Despite all the implausible and unrealistic things it depicted, ‘Student Of The Year’ was a fairly layered film which touched upon various aspects of the three protagonists’ and a few other important characters’ lives. In ‘Student Of The Year 2’, the supporting parts have not been etched out very well. In fact, most of them have been merely used as props. While the first film in the installment scored well on the emotional quotient, this one falters in that department. A lot of scenes and sequences are rushed into, thereby reducing their overall impact. For instance, the audience does not feel the love or the bond Rohan and Mridula had while studying at Pishorilal; their whole relationship is conveyed to us in a montage in which, a poor spin-off of “Ishq Wala Love” plays in the background. While Shreyas change of heart comes across as fairly natural, the same cannot be said about the U-turn Mridula at a crucial juncture of the narrative.
Now, let us have a look at what works in the film. Barring the first 15-20 minutes, where the narrative has been constructed a little haphazardly and the over-the-top humour does not work, the film turns out to be an entertaining fare. Sure, the aforementioned problems are there but the screenplay maintains a good rhythm and flow with some minor but effective twists thrown in for good measure. The penultimate moments of the climatic sequence make a strong impact but the whole setting looks a little constrained, hence robbing the sequence of dynamism. Just like ‘Student Of The Year’, this film too revolved around high school life but the makers try to give an impression that it is a college based setting.

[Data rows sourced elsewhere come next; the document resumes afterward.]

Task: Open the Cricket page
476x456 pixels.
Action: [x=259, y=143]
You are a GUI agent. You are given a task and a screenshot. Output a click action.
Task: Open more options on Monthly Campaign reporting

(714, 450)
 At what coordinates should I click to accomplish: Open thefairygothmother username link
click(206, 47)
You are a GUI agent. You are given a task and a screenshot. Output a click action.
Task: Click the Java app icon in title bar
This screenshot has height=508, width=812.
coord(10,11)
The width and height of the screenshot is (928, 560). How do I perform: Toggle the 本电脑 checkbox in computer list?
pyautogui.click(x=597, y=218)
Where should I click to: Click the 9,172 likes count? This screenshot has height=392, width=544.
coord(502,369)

In an interview which Karan Johar gave prior to the release of ‘Student Of The Year’, he was asked as to why did he cast 24-27 year olds like Varun Dhawan and Sidharth Malhotra as high school kids, he replied when you cast teenagers in a film, it restricts the audience of that film. You have to cast proper ‘heroes’ even if you are making a film about high school students, so that more people come to watch the film. I guess they have applied the same formula to this film. Tiger Shroff still needs to polish his act and dialogue delivery/diction but he does well in the two departments he excels in – action and dance. His endearing sweet-and-innocent good boy charm works well for this film. Out of the two girls, Ananya Panday leaves a lasting impression with the ease and comfort she displays in front of the camera. Aditya Seal has given a good account of himself right from the time he made his debut as a child actor in ‘Ek Chhoti Si Love Story’ (2002) and is definitely someone who deserves leading parts in a film. There are some good actors like Manoj Pahwa, Ayesha Raza Mishra, Chetan Pandit and Sameer Soni but all of them have been wasted in roles that gives them limited scope to perform.
‘Student Of The Year 2’ does not live up to the standards of ‘Student Of The Year’, a film which was finely crafted and was a solid ‘bubble-gum’ entertainer but it is, nonetheless, a fun, entertaining fare that merits a watch.